### Records shown
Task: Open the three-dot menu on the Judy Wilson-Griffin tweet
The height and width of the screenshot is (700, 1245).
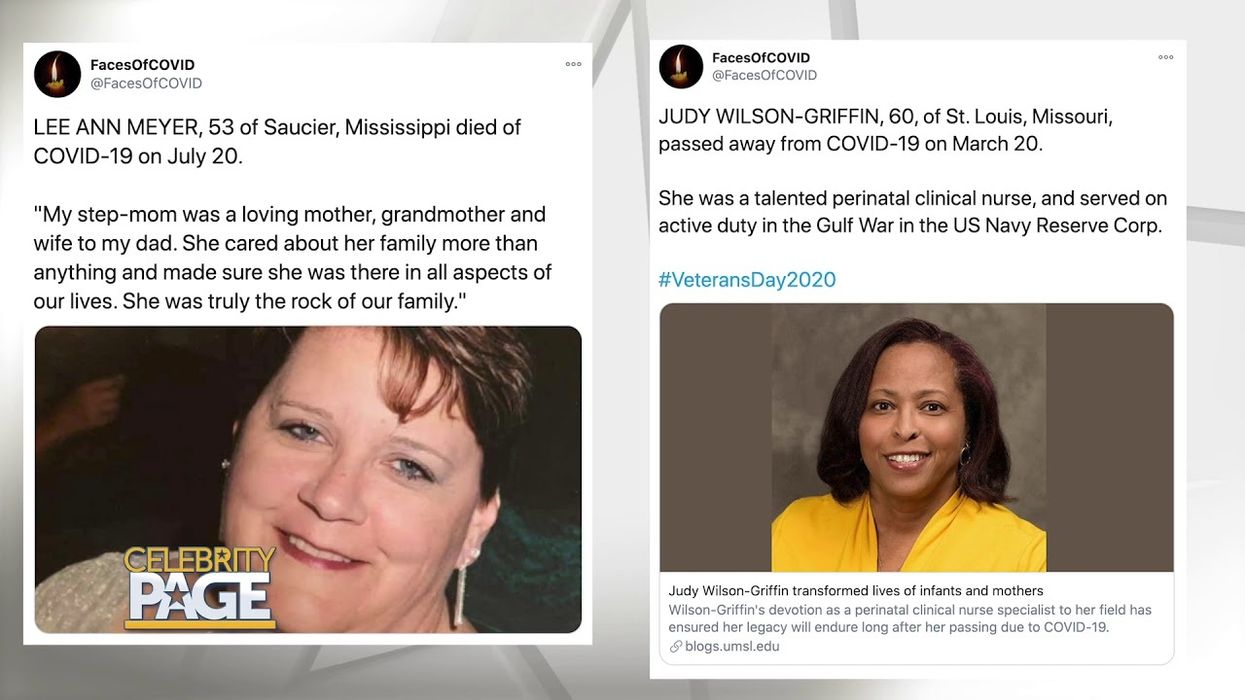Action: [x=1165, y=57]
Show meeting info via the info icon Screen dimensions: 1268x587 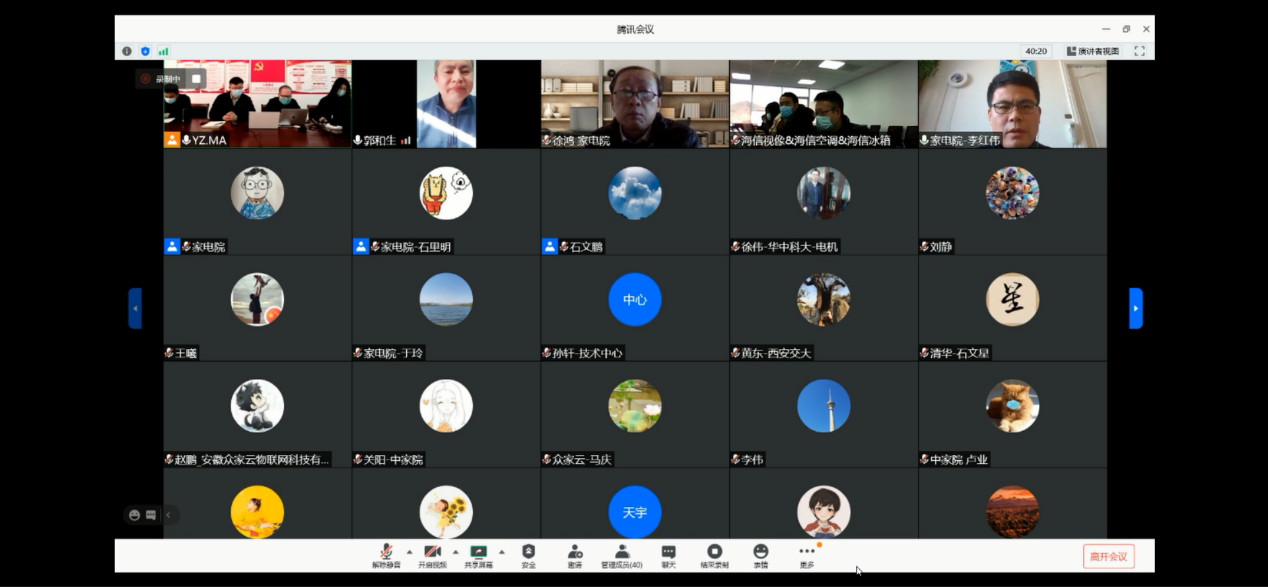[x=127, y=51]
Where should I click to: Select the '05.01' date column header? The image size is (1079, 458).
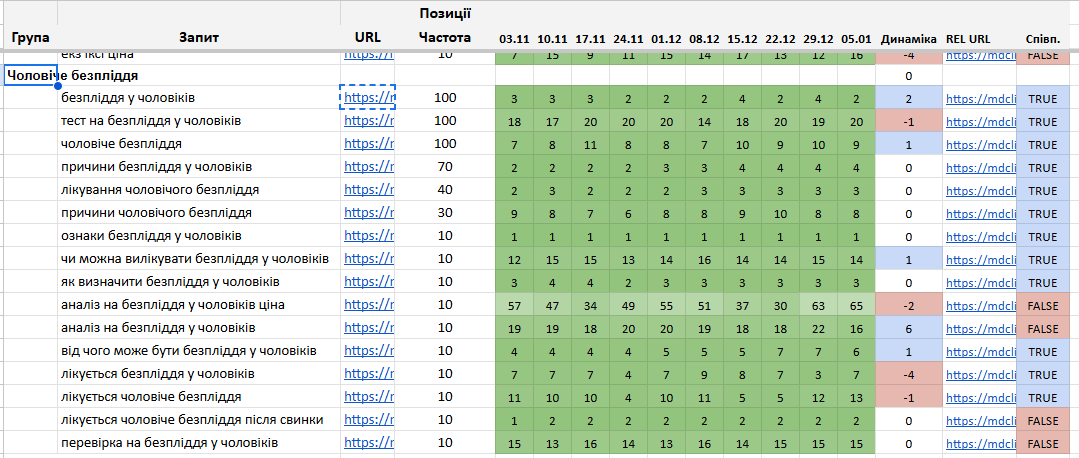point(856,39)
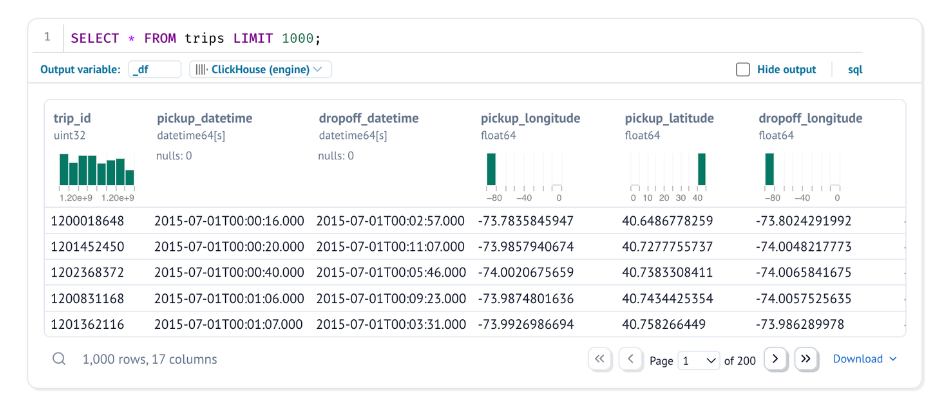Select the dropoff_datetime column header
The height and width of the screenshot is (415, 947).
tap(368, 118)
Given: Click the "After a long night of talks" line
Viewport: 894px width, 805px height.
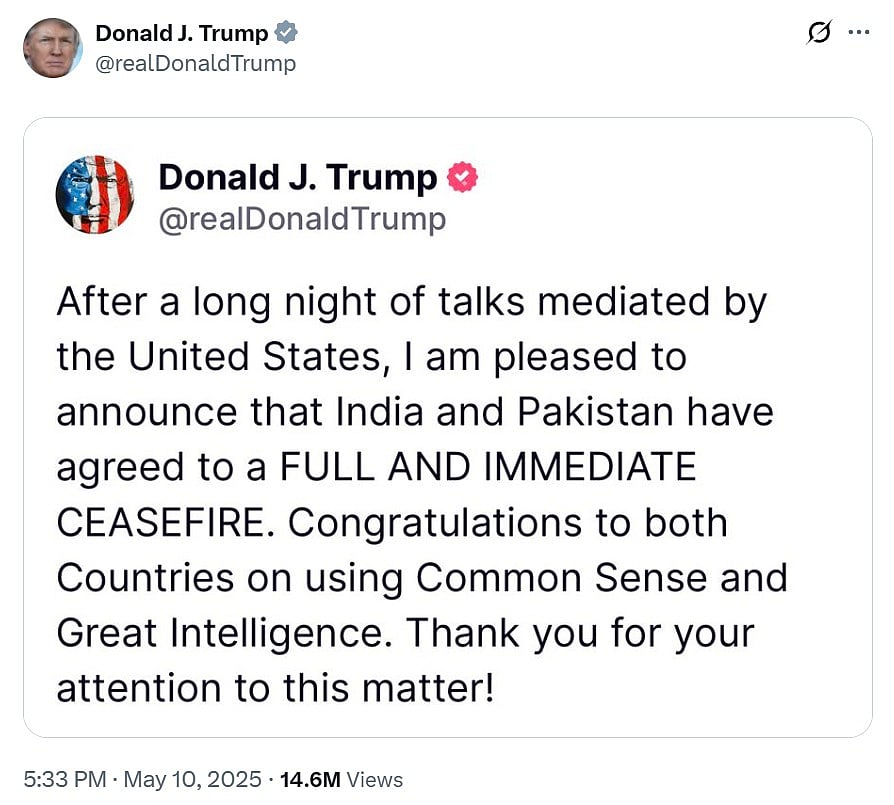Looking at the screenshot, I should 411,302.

### Task goal
The result should hold only the lines from the line with "Where should I" through the final line of the records above, copied exactly, with pictures left out.

### Reply
Where should I click to: Select the '05.01' date column header? The image size is (1079, 458).
point(856,39)
Select the dropoff_datetime column header
The height and width of the screenshot is (415, 947).
tap(368, 118)
Given: Click the "After a long night of talks" line
Viewport: 894px width, 805px height.
Looking at the screenshot, I should 411,302.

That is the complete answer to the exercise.